**TEXT FOR ANALYSIS**
Yukagir - Orientation



Identification. The Yukagir are one of the smallest minorities in the former USSR. Territorially, the Yukagir are subdivided into two groups: the Taiga group lives in the Upper Kolyma District of the Yakut Republic and in the Saimanchanskoi District of Magadan Province along the tributaries of the Kolyma River. The Tundra Yukagir reside in the Lower Kolyma District of the Yakut Republic between the Kolyma and the Indigirka rivers. Both groups live among numerically predominant neighbors: Yakuts, Chukchee, Even, and Russians.

Location. The region in which the Yukagir are settled is one of mountains, low ridges, and plateaus divided by valleys and covered by swamps and lakes. The mountains are covered by hardy northern trees: pine, larch, birch, and alder (good shelter for black bears, musk deer, squirrels, and mountain sheep). Aside from some dwarf birches and arctic willows, however, the northern plains and flatlands of Yukagir country support only sedge grasses, mosses, lichens, and berry-bearing bushes. Both territorial groups inhabit arctic or subarctic zones, the main feature of which is the permafrost. A cold winter with blizzards and winds gusting up to gale strength lasts about eight months. In January the mean temperature ranges from -40° F to —70°, and —90° has been recorded. Polar night (with mid-night sun) reigns in the Kolyma lowlands and the northern part of the Chukhotsk Peninsula. During the late spring and early summer, on the other hand, many plants bloom, enormous flocks of ducks and geese appear, the salmon run, and the lowlands become one great marsh. Summers are short and cool.

**TASK DIRECTIONS**
Please sum up the text on the Yukagir in two sentences. The lines are not needed for this work.

**DATA EXTRACTS**

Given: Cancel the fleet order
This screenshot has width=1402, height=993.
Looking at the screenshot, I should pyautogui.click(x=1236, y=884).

* * *

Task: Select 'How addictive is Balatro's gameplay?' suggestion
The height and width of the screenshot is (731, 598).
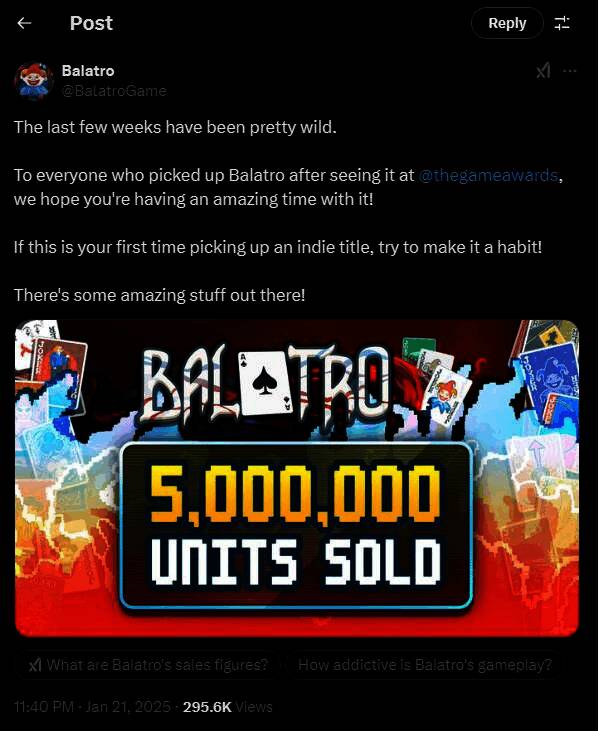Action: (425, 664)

...

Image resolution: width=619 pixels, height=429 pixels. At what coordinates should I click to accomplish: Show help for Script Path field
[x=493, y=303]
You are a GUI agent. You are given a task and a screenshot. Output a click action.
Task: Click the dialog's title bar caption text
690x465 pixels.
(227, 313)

**ANSWER FOR THE TASK**
The Yukagir, one of the smallest minorities in the former USSR, are divided into a Taiga group along the tributaries of the Kolyma River and a Tundra group between the Kolyma and Indigirka rivers, and both live among more numerous neighbors. Their region of mountains, low ridges, plateaus, swamps and lakes lies in arctic or subarctic zones marked by permafrost, with a cold winter of about eight months and short, cool summers.